In Shanghai not long ago, I took a walk from my hotel along Nanjing Road to the Bund, the promenade on the banks of the Huangpu where visitors from China's hinterland gather to gaze across the river, awestruck, at the ultramodern skyscrapers of Pudong that have transformed the city's skyline in not much more than a decade. It wasn't what was on the far side, though, that got my attention: it was the traffic on the river itself, great container ships, chuffing lighters, bulk carriers, every sort of waterborne vessel you could imagine carrying every imaginable cargo, churning up the waters.
It's not what one is used to in the West. In the U.S. and Europe, we have prettified our rivers, turning city waterfronts into places where genteel folk ride their bikes or snack in the open air. But in Asia not just in Shanghai, but along the Chao Phraya in Bangkok, or in Hong Kong's harbor waterways are not pretty at all. They are busy places of work and commerce, the arteries of trade, that age-old process of exchange that, more than anything else, has lifted millions of Asians out of poverty in two generations. (See pictures of China on the wild side.)
At least, they were. The economic crisis has hit world trade hard.
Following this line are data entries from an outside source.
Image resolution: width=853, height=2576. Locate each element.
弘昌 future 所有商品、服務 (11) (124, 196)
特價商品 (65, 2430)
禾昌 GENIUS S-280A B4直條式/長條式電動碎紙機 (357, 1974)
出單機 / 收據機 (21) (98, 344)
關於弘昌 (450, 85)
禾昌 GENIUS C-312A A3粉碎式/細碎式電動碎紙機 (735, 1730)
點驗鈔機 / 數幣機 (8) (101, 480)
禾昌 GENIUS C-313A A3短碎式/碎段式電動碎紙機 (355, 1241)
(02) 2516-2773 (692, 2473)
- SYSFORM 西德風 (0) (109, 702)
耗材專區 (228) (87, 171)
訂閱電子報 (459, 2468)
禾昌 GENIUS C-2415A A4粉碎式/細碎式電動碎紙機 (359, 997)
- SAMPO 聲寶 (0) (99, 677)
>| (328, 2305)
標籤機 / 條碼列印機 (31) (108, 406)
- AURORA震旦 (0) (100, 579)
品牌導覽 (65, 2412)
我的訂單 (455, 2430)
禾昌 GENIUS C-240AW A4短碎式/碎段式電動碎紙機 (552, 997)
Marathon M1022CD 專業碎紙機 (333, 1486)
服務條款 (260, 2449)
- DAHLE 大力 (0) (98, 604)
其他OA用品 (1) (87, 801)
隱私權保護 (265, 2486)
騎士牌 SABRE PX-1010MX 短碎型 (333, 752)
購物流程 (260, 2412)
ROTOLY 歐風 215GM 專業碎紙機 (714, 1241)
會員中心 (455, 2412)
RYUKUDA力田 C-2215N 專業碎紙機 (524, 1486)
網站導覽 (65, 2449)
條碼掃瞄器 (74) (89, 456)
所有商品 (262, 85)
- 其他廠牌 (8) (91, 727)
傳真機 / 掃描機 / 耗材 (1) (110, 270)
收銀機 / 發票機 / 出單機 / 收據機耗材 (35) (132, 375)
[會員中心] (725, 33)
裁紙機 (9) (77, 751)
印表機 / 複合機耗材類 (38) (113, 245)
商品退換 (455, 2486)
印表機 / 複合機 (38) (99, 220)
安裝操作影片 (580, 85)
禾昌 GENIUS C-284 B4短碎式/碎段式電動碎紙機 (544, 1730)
Ports throughout the world are dramatically less busy than they were just a few months ago; air traffic is way down. Exports from Japan were almost 50% less in February compared with the same month in 2008; China's exports were down 26% in February. The World Trade Organization is predicting global trade will shrink by 9% this year, the steepest annual decline since World War II. This contraction is not only deep, it is also a latter-day rarity: global trade has increased continuously year after year since 1982. (Read "The Threat of a Global Trade War.")
The main culprits are not hard to divine. As households in the rich world, battered by a collapse in the values of their assets, start saving again, their appetite for new cars and consumer electronics has diminished. And as banks try to rebuild their shattered balance sheets, capital that would once have been used to finance trade is staying in their vaults.
But if reduced demand and financial flows explain the immediate cause of the downturn in trade, a different and potentially more damaging specter looms: the return of protectionism. In a recent report, the World Bank found that although the G-20 nations pledged themselves to avoid protectionist measures when they met in Washington last November, no fewer than 17 of them have, since then, "implemented measures whose effect is to restrict trade at the expense of other countries."
The bank listed some of those measures: Russia has raised tariffs on used cars, Argentina imposed new licensing arrangements for imports, China banned Irish pork, India banned Chinese toys. No fewer than 13 countries have granted subsidies to various parts of the automobile industry. And the bank didn't mention the nasty spat that has broken out between the U.S and Mexico; the U.S. has stopped a program that allowed Mexican trucks on American roads, and Mexico has retaliated with tariff increases. Said World Bank president Robert Zoellick: "Leaders must not heed the siren song of protectionist fixes. Economic isolationism can lead to a negative spiral of events such as those we saw in the 1930s, which made a bad situation much, much worse."
Zoellick got it just about right. Economic historians will long argue about the relative impact of trade restrictions led by the U.S. Smoot-Hawley tariffs of 1930 on the scale of the Great Depression. The U.S. economy was much less integrated into a global economic system then than it is now. But given the retaliation from America's trading partners after the new tariffs were applied, few would argue with Zoellick's assessment that the contraction of trade in the 1930s made the long downturn worse than it needed to be. "Protectionism," British Prime Minister Gordon Brown told TIME recently, "is the road to ruin."